Appendix C: Error Metrics

We present a list of the metrics implemented and their main characteristics and differences.

  • MAE It measures the average magnitude of the errors in a set of predictions, without considering their direction. It’s the average over sample (n) of the absolute differences between the target (\(y_{i}\)) and prediction (\({\hat{y}}_{i}\)) where all individual differences have equal weight. In formula:

    $$\begin{aligned} MAE:= \frac{1}{n} \sum _{i=1}^{n}\left|y_{i}-{\hat{y}}_{i}\right|\end{aligned}$$
    (C2)
  • MAPE Instead of using actual value, MAPE uses relative error to present the result. It is defined as

    $$\begin{aligned} MAPE:= \frac{1}{n} \sum _{i=1}^{n}\left|\frac{y_{i}-{\hat{y}}_{i}}{y_{i}}\right|\end{aligned}$$
    (C3)

    MAPE is also sometimes reported as a percentage, which is the above equation multiplied by 100.

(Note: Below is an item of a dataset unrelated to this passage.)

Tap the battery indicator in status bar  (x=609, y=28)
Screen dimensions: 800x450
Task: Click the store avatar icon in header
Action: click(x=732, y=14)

  • WAPE It is relative to what it would have been if a simple predictor had been used. More specifically, this simple predictor is just the average of the real values. Thus, it is defined as dividing the sum of absolute differences and normalising it by dividing the total absolute error of the simple predictor. In formula:

    $$\begin{aligned} WAPE:= \frac{\sum _{i=1}^{n}|y_{i}-{\hat{y}}_{i}\vert }{\sum _{i=1}^{n}|y_{i}|} \end{aligned}$$
    (C4)

    WAPE is also sometimes reported as a percentage, which is the above equation multiplied by 100.

  • RMSE It represents the square root of the second sample moment of the differences between predicted values and real values. In formula:

    $$\begin{aligned} RMSE:=\sqrt{\frac{1}{n} \sum _{i=1}^{n} \left( y_{i}-{\hat{y}}_{i}\right) ^{2}} \end{aligned}$$
    (C5)
  • RMRSE It is defined as

    $$\begin{aligned} RMSRE:= \sqrt{\frac{1}{n} \sum _{i=1}^{n} \left( \frac{y_{i}-{\hat{y}}_{i}}{y_{i}}\right) ^{2}} \end{aligned}$$
    (C6)

    RMRSE is also sometimes reported as a percentage, which is the above equation multiplied by 100.

  • RRMSE Similarly to WAPE, it takes the total squared error and normalizes it by dividing it by the total squared error of a simple predictor. By taking the square root of the relative squared error one reduces the error to the same dimensions as the quantity being predicted. In formula:

    $$\begin{aligned} RRMSE:= \sqrt{ \frac{\sum _{i=1}^{n} \left( y_{i}-{\hat{y}}_{i}\right) ^{2}}{\sum _{i=1}^{n} \left( y_{i}\right) ^{2}}} \end{aligned}$$
    (C7)

    RRMSE is also sometimes reported as a percentage, which is the above equation multiplied by 100.

Both MAE and RMSE express average model prediction error in units of the variable of interest, they can range from 0 to \(\infty \) and are indifferent to the direction of errors. They are negatively-oriented scores, which means lower values are better. Since the errors are squared before they are averaged, the RMSE gives a relatively high weight to large errors. This means the RMSE should be more useful when large errors are particularly undesirable and generally, RMSE will be higher than or equal to MAE. It can be noted that RMSRE and RRMSE are completely analogous to MAPE and WAPE where the absolute value is replaced with the square. RMSRE and MAPE are the relative versions of RMSE and MAE respectively and are taken into consideration in this context because, for example, an error of 100 EUR out of 200 EUR is worse than an error of the same amount out of 2000 EUR. However, they have some drawbacks: they are undefined for data points where the target value is 0 and they can grow unexpectedly large if the actual values are exceptionally small themselves. To avoid these problems, an arbitrarily small term is usually added to the denominator. Moreover, they are asymmetric and it puts a heavier penalty on negative errors (when forecasts are higher than target) than on positive errors. To solve these problems RRMSE and WAPE are introduced and they are particularly recommended when the number of samples is low or their values are on different scales.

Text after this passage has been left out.